Happy new year and and a happy VAT rise

by scotslawstudent

I wish a very happy new year to any and all readers of the blog. You’re awesome.

You will almost certainly have heard that the VAT rate is returning to its pre-credit crunch level tomorrow — 17.5% from 15%. The people complaining most bitterly about this are the retailers who claim this unreasonable 1/40 th increase in prices will kill off any recovery and kill their businesses.

Don’t believe it. VAT can be a wonderful thing for businesses because of a thing called “input tax” — businesses rated for VAT don’t pay VAT themselves, in fact they get to claim back any that they’re charged and offset it against any VAT that they themselves charge (“output tax“). That means that if you pay more VAT than you charge you actually get a tax rebate. For example charities that produce “zero-rated” goods and services can end up getting a quite substantial amount of money from Her Majesty’s Revenue. Effectively it means that just about everything your company buys costs you 15% – 17.5% less than it would cost a normal person.
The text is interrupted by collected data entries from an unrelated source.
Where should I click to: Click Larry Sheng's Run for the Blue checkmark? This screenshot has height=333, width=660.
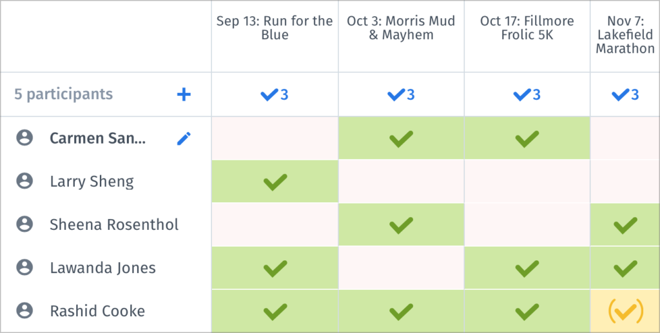pyautogui.click(x=275, y=182)
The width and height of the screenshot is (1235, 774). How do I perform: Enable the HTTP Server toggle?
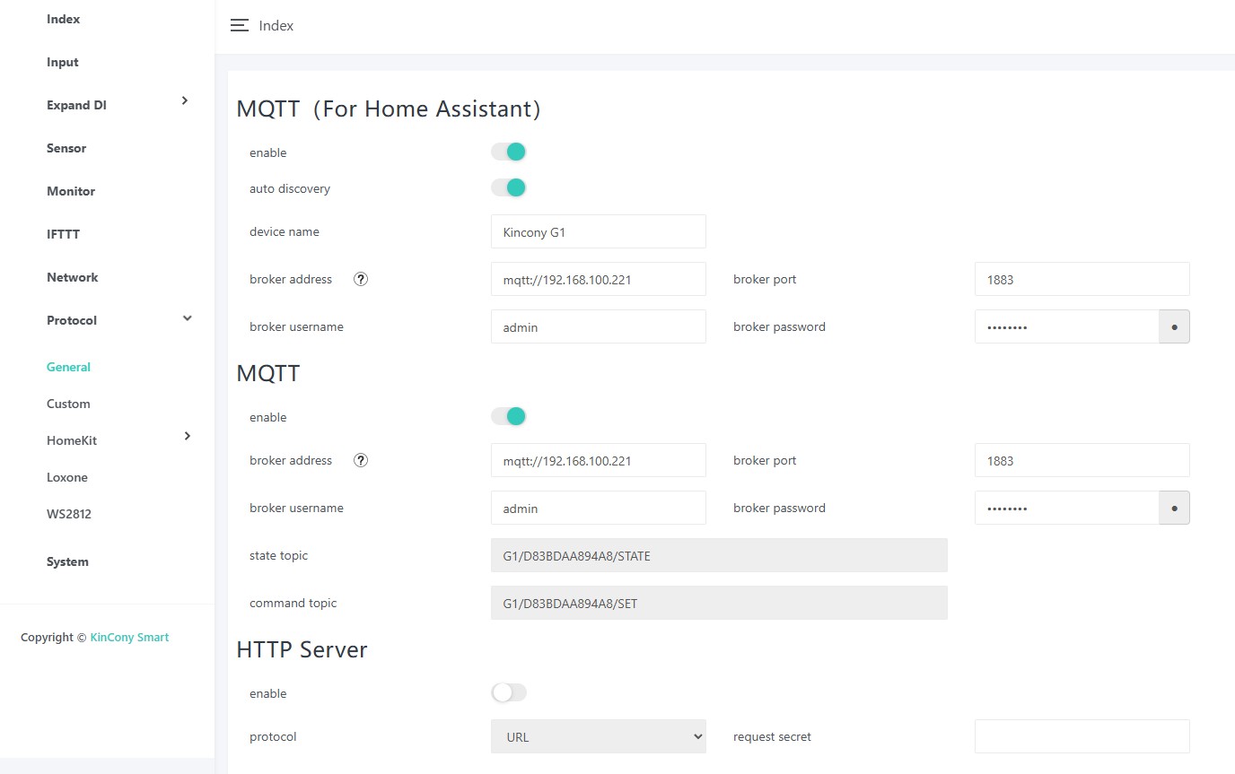click(x=509, y=692)
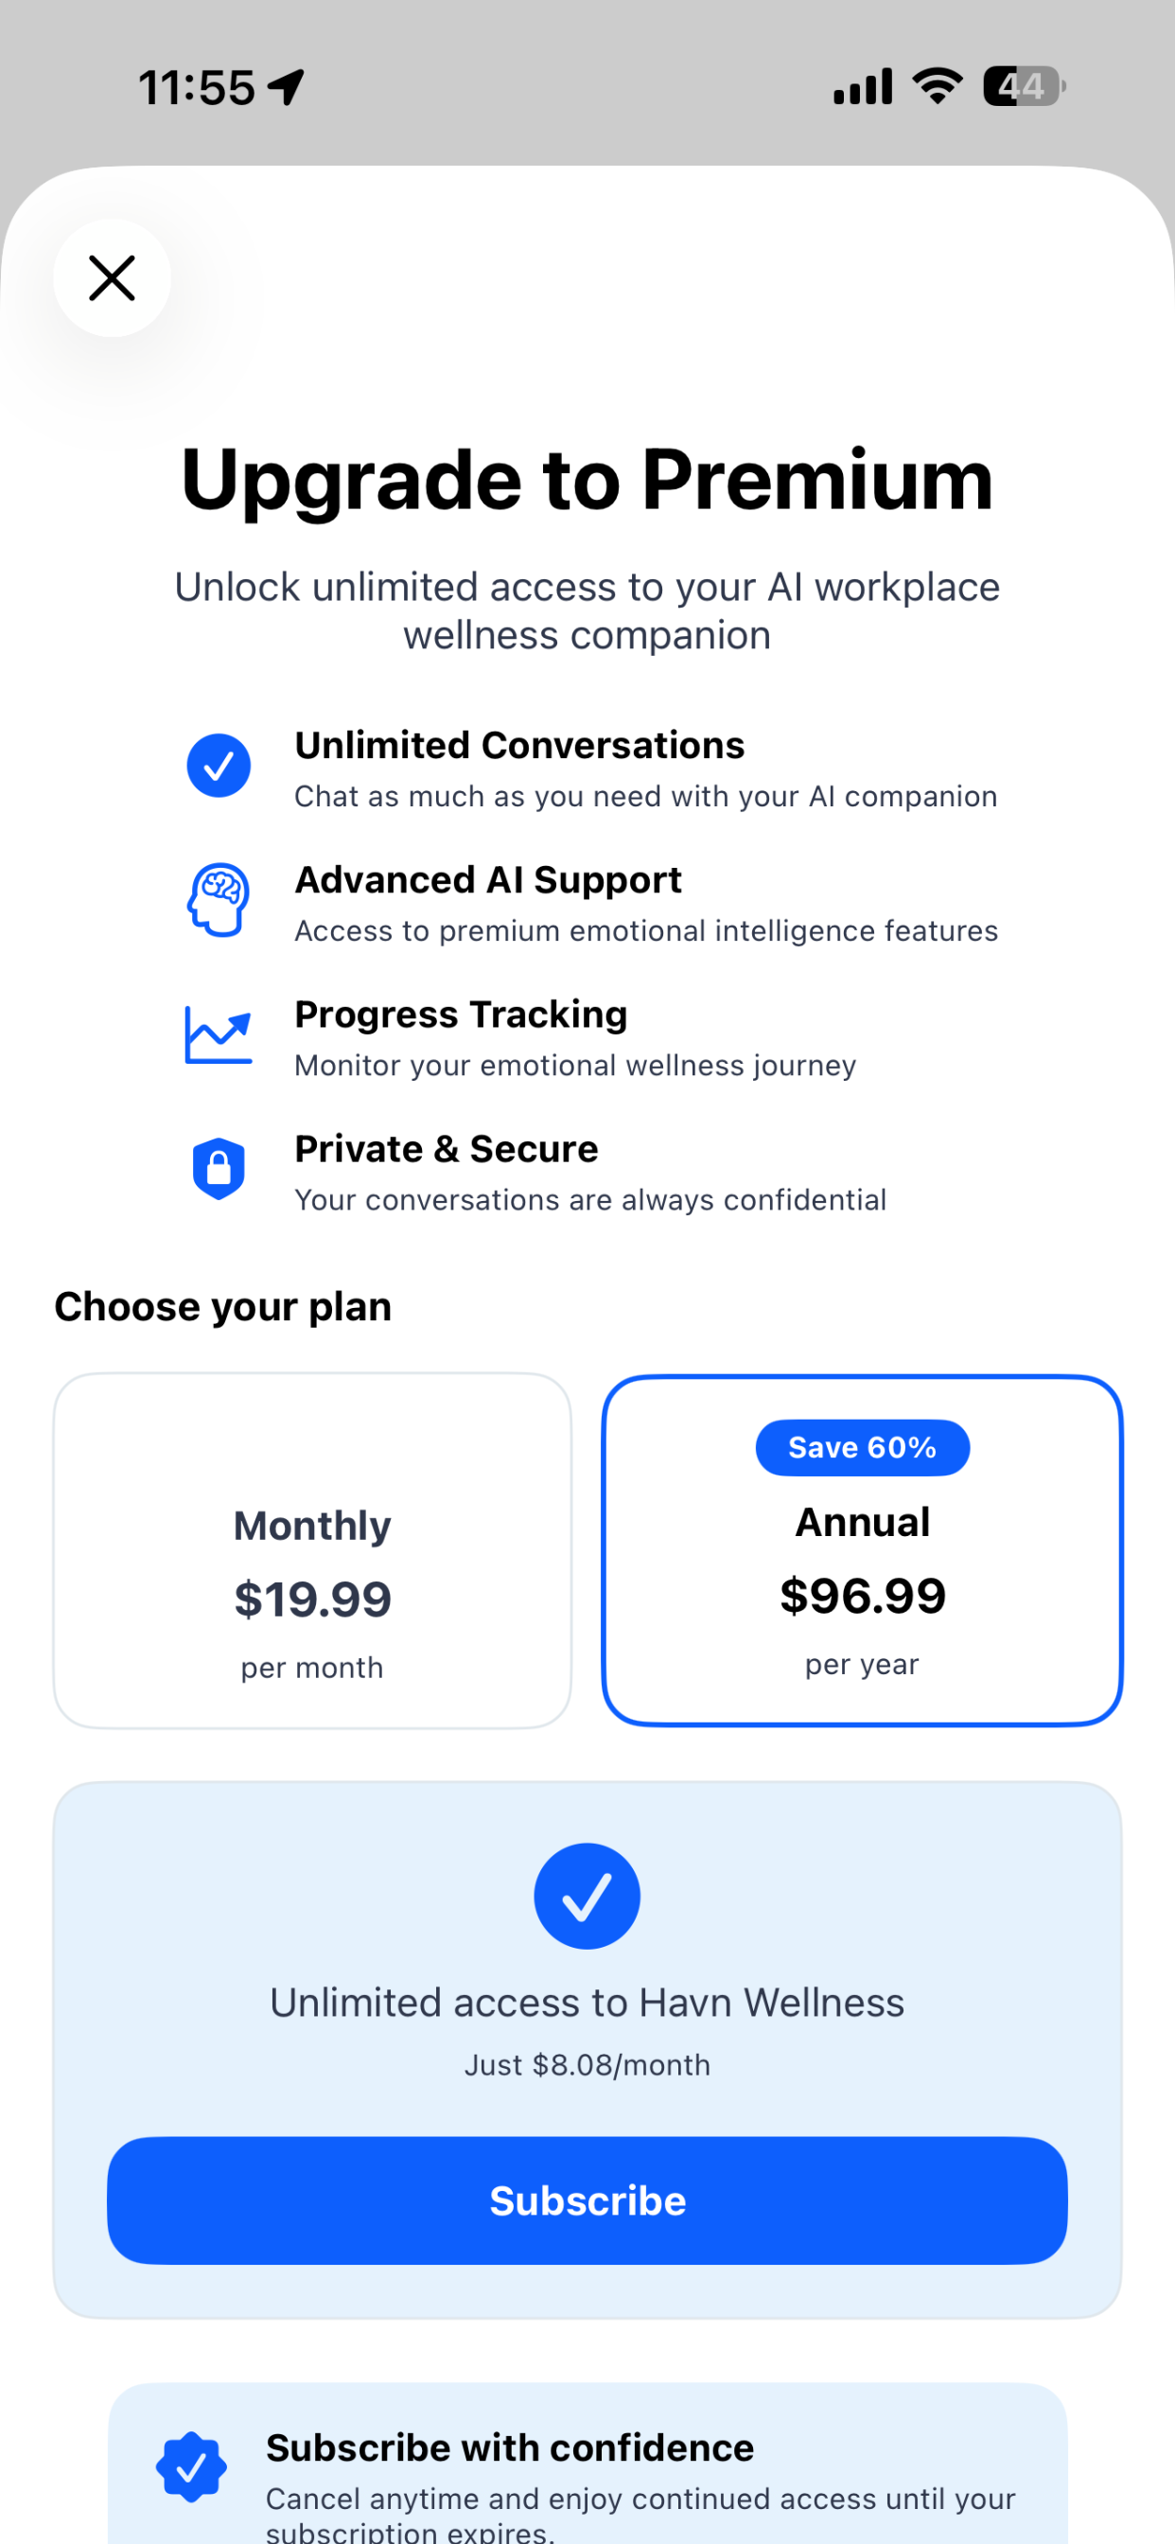This screenshot has height=2544, width=1175.
Task: Select the Monthly $19.99 plan
Action: pos(312,1550)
As far as businesses are concerned there is simply a little bit (2.5 pence in every pound) more money going to and from their accounts than when the tax rate was reduced from exactly what it’s now going back to. It may impact profitability but as far as cashflow is concerned it can be balanced out by an identical increase in the amount of rebate-able input tax — you’re charging an extra 2.5% on your goods, but you’re also claiming an extra 2.5% back on your purchases. The scales of commerce have not suddenly become unbalanced.

On the other hand if you’re not a VAT rated company, if your products are tax exempt or, heaven forbid, you’re just a consumer then you should be a bit annoyed because VAT hates you and you can’t claim anything back.